- PROBLEM -
Nothing should appear in the answer except the line containing "Task: Click envelope" and the lines following it through the end of the listing, each given exactly.

- DATA FOR REVIEW -
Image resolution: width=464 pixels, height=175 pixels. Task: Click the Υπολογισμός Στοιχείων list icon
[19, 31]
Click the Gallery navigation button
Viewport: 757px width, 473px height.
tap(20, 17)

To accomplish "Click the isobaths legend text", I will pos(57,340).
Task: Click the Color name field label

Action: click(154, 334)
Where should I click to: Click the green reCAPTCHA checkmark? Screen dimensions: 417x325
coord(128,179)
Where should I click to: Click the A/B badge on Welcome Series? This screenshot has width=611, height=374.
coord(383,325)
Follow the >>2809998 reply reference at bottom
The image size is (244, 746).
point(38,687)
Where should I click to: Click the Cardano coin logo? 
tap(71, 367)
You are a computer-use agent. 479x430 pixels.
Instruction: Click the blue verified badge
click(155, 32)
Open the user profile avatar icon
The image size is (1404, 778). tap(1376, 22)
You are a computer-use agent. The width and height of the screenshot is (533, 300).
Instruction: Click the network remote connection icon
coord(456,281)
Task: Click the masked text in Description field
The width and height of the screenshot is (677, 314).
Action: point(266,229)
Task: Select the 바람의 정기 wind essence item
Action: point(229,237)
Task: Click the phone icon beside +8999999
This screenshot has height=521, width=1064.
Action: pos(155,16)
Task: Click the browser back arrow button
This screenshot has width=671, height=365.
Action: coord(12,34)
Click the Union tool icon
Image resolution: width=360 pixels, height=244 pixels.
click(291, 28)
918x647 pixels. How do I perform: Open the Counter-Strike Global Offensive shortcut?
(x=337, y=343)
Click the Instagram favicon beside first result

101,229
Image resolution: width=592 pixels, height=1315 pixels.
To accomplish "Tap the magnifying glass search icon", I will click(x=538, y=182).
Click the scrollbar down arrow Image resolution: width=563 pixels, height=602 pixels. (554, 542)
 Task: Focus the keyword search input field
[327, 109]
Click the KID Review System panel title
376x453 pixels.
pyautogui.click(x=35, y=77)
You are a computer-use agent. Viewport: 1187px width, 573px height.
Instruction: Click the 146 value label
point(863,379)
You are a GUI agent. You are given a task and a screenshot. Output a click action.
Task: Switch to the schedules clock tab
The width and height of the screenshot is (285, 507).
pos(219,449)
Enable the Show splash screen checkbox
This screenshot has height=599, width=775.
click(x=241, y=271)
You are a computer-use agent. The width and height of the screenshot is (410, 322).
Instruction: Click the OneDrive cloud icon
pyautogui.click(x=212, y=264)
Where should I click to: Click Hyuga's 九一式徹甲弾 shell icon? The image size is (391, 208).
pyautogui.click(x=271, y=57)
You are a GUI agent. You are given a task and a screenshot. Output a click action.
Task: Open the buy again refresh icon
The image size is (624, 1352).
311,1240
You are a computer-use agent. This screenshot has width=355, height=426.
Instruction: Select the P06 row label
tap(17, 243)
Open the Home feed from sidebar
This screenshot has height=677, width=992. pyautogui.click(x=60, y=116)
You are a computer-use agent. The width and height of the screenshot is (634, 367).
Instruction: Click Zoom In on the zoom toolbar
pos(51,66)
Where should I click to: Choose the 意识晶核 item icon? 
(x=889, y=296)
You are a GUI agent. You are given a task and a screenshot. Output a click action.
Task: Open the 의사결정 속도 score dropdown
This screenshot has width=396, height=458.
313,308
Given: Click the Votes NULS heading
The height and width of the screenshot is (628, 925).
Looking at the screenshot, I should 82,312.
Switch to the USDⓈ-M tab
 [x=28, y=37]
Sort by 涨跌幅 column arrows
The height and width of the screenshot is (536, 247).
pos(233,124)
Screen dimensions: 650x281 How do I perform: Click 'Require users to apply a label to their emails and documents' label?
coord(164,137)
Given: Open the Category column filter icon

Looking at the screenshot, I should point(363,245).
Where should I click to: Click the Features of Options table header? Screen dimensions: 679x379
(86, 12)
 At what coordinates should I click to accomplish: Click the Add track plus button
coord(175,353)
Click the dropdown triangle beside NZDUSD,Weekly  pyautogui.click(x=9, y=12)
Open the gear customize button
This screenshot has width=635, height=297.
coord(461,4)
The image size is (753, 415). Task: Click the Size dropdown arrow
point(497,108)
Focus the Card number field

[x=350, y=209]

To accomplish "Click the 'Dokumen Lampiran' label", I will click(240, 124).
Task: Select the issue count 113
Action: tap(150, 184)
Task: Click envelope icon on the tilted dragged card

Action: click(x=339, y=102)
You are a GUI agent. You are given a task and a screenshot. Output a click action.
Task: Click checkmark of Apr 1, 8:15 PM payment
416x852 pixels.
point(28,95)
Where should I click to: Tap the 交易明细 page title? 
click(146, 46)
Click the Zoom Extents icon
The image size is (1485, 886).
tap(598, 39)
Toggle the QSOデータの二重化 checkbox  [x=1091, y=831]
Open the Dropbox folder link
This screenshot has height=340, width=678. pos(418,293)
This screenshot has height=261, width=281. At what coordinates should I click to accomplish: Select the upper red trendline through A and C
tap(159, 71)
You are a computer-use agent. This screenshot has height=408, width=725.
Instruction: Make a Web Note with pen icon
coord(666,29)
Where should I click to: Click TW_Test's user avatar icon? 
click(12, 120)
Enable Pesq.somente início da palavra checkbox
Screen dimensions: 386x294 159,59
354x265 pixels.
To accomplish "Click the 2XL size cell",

- TASK RESULT -
Task: Click envelope icon on the tilted dragged card

Action: click(x=339, y=102)
You are a GUI agent. You are given a task and a screenshot. Output a click action.
Task: Click checkmark of Apr 1, 8:15 PM payment
416x852 pixels.
point(28,95)
Where should I click to: Tap the 交易明细 page title? 
click(146, 46)
Click the Zoom Extents icon
The image size is (1485, 886).
tap(598, 39)
Toggle the QSOデータの二重化 checkbox  [x=1091, y=831]
Open the Dropbox folder link
This screenshot has height=340, width=678. pos(418,293)
This screenshot has height=261, width=281. At what coordinates should I click to accomplish: Select the upper red trendline through A and C
tap(159, 71)
You are a computer-use agent. This screenshot has height=408, width=725.
Instruction: Make a Web Note with pen icon
coord(666,29)
Where should I click to: Click TW_Test's user avatar icon? 
click(12, 120)
Enable Pesq.somente início da palavra checkbox
Screen dimensions: 386x294 159,59
354x265 pixels.
To accomplish "Click the 2XL size cell",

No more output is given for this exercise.